An 'island of misfit toys': Reich and original Panthers had unforgettable year in 1995
Published in Football
About 28 years before he became the Carolina Panthers’ head coach, Frank Reich was part of a rambunctious Panthers team that was doing everything for the first time.
That 1995 Panthers team — the first in Carolina history — was loaded with characters, commoners and cast-offs. Everyone was from somewhere else. Most had been told “No” by at least one NFL team.
“When that 1995 team first got together, we were kind of like the island of misfit toys,” said Dwight Stone, a special teams ace for that squad. “You know those toys that you used to have and no one wants to play with them anymore, but they’re still in pretty good condition? And then one time you pull them out and start playing with them and you remember why you got ‘em in the first place? It was the same thing here.”
It’s true that the toys were in pretty good condition. Carolina would set an NFL record for wins by an expansion team by going 7-9 in 1995 — although Reich was 0-3 in his brief time as a starter before getting benched for rookie Kerry Collins and not returning to Carolina for the Panthers’ playoff season of 1996.

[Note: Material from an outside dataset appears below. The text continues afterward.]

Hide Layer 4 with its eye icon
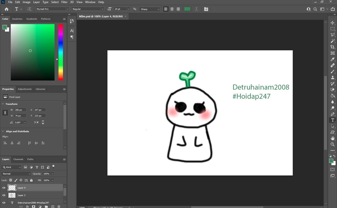337x208 pixels. pyautogui.click(x=4, y=188)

As Carolina’s first starting quarterback, Reich was part of the Buffalo contingent brought in by general manager Bill Polian that also included tight end Pete Metzelaars. Stone was part of the old Pittsburgh group, many of them handpicked by new Carolina coach Dom Capers, who had been the Steelers’ defensive coordinator. (The Panthers had first tried to hire Joe Gibbs, who won three Super Bowls with Washington, but he had turned down the job.)
By 1995, Reich was 33 years old and already known as an early adopter of technology — something that would later serve him well during his coaching career.

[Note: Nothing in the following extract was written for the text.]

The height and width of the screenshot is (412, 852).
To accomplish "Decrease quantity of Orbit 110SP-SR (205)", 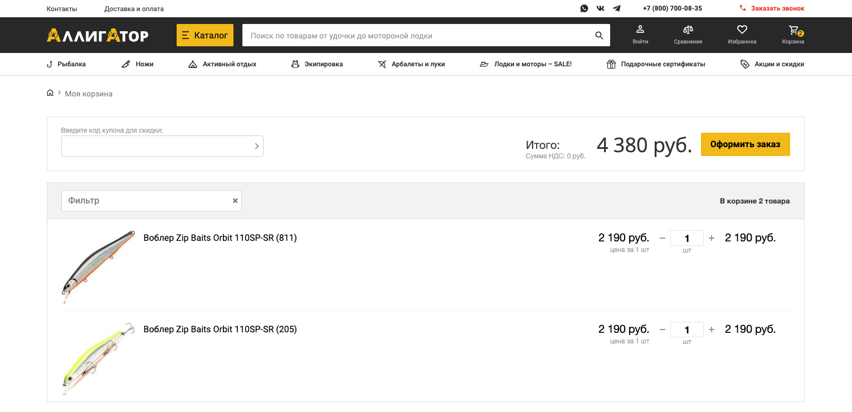I will 663,329.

“At Buffalo,” Metzelaars said, “Frank was one of the first guys to have an Apple computer. We were in this NBA fantasy league together while we were with the Bills, and Frank kept track of the fantasy league stats on his Apple computer, decades before that became common. And we’d be looking at his Apple like, ‘What is that thing? What’s it do?’ ”
Players from various teams brought memories of previous games and old rivalries into Carolina’s makeshift locker room at the Winthrop Coliseum in Rock Hill that wasn’t quite up to the standards most of the players were used to. And they had to get used to being teammates.
Said Lamar Lathon, a standout linebacker on that 1995 squad who led the Panthers in sacks: “My first impression of Frank Reich? I had some resentment for him. Because I was part of that debacle — I was on that Houston team that Frank had beaten with the NFL’s biggest comeback ever.”
In his re-introductory press conference Tuesday as Carolina’s new head coach, I asked Reich about his memories of that 1995 team.